From a mathematical standpoint, there would be nothing inconsistent about taking the group of symmetry transformations between reference frames to be $SO(4)$, and taking the spacetime metric to be $\operatorname{diag}(1,1,1,1)$. To recognize that this is not a good model for the universe we inhabit, we need physical input.

That input comes in the form of Lorentz symmetry. You mention in a comment

But I'm looking for a different approach in which we don't use the LT. As far as I know, it should be possible. Using isotropy, homogeneity and the principle of relativity, we can conclude that transformation between IRFs is Galilean or Lorentz. To finally conclude that it's indeed Lorentz, I need to show that the metric is Minkowski, and for that I need to show interval invariance.

A Galilean transformation does not generically preserve the light-like interval, meaning that a light ray moving in one frame has a different speed from a light ray moving in another. In order for you to have an invariant speed, one must choose the Lorentz transformations, in which the invariant speed enters as a free parameter.

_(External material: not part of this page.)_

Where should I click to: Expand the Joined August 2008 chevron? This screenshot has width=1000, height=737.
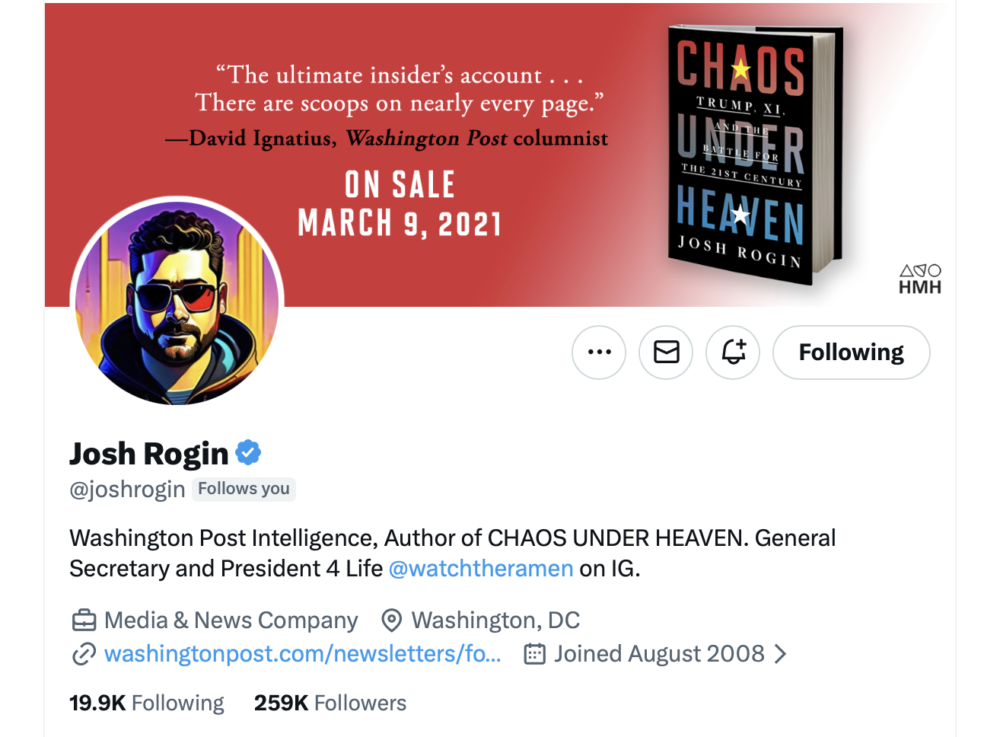(x=781, y=654)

This is the physical input needed. Since we observe that light travels at an invariant speed, then we can immediately conclude (a) that there is an invariant speed in the first place, so the proper symmetry transformations are Lorentz, and (b) that the parameter which appears in the Lorentz transformation is $c$. From here, the metric must be covariant under Lorentz transformations, which leads you to the Minkowski metric.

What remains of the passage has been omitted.